The researchers specialise in their lab in attempting to control the direction of the bond axis of molecules involved in chemical reactions—a way to manipulate chemical reactions beyond traditional methods such as adding suitable catalysts and changing the temperature or pressure of a reaction mixture.

“In many people’s minds and even in some chemistry textbooks, the structure and shape of a molecule are subliminally ignored in the physical picture of a chemical reaction,” said Yufeng Wang, the lead author of the study and chemist with the State Key Laboratory of Molecular Reaction Dynamics at the Chinese Academy of Sciences. “But molecules cannot be simply taken as a point of mass. The structure and shape of the reactant molecule can have profound influences on the chemical reaction.”

In turn, the mutual orientation of reactants colliding into each other also has a major effect on the outcome of the chemical reaction. Thus by controlling that orientation, it should be possible to promote or restrict the yield of the products of the reactions into specific final states or scattering angles.

Experiments attempting this sort of colliding molecular-orientation control have been performed for a number of years on polar molecules. Polar molecules are those such as, most famously, water wherein due to unequal sharing of electrons between the component atoms, the molecule has an end that is negative and an end that is positive.  

But they have not been performed on non-polar molecules. Non-polar molecules, such as molecular oxygen or nitrogen, are composed of atoms that share electrons equally and thus have no charge. Yet there should be very large steric effects because the lack of charge will produce very weak ‘steering’ interactions en route to the collision.

Molecular hydrogen (H2), another non-polar molecule, should be a good candidate for such orientation-control scattering experiments, not least due to its simplicity of each atom having just one proton and one electron (and thus enjoying considerable theoretical tractability).

Until recently however, it has been difficult to prepare sufficient concentrations of H2 in specific quantum states for scattering experiments. But thanks to the development of a high pulsed enengy and single-longitudinal mode optical parametric oscillator/amplifier, large concentrations of H2 in specific quantum states have become available using the scheme of stimulated Raman pumping. The quantity is now sufficient to study collision dynamics and to align H2 molecules in a particular direction for steric dynamics experiments.

With the advent of this new technique, the researchers wanted to see whether the predicted significant steric effects could be observed in the simplest chemical reactions involving H2 molecules.

For their experiment, the researchers picked a very simple chemical reaction, the transformation of hydrogen (H) and hydrogen deuteride (HD—a hydrogen atom bonded to an atom of deuterium, an isotope of hydrogen with an extra neutron) into molecular hydrogen (H2) and deuterium (D). They collided the chemical reactants at three different collision energies, and also at two different collision geometries—one where the chemical bond was aligned parallel to the relative velocity of the collision partners and one where the bond was aligned in perpendicular fashion.

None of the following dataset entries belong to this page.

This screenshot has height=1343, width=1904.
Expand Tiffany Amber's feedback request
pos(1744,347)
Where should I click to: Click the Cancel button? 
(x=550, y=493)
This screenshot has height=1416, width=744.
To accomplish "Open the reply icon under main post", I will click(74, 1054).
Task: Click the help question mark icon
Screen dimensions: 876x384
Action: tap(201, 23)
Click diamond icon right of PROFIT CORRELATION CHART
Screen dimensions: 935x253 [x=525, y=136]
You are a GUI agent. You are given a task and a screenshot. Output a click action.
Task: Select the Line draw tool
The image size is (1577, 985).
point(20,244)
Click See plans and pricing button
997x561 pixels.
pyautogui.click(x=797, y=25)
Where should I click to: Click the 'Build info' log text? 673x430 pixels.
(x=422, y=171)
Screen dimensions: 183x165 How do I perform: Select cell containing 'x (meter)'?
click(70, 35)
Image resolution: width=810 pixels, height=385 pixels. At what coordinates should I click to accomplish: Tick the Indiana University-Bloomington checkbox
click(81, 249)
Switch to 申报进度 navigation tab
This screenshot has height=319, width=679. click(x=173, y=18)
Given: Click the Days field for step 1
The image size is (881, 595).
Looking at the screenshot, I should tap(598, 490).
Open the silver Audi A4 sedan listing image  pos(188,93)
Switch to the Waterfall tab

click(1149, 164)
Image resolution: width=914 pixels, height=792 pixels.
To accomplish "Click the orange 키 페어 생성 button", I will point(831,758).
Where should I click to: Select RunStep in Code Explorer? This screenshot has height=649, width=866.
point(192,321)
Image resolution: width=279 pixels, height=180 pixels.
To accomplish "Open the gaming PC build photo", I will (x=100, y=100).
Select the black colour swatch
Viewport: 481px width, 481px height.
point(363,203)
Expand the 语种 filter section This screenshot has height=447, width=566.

The research team successfully observed the hypothesized substantial steric effects while using quantum dynamics calculations to analysis their observations in a straightforward manner. They found that when two waves together produce a larger wave in the perpendicular configuration, it plays an important role in the steric effects observed. The chemical reaction changed drastically depending on the direction of the HD bond axis.

The observations and the underlying theoretical understanding open the door to a new way to control chemical reactions.

The next move for the team will be to step up their game by extending this research to more complicated reactions, which will be much more challenging in terms of carrying out experiments and on the theoretical end as well. The ultimate goal is to develop more precise and effective ways of controlling chemical reactions across the board, not just with the simplest of molecules.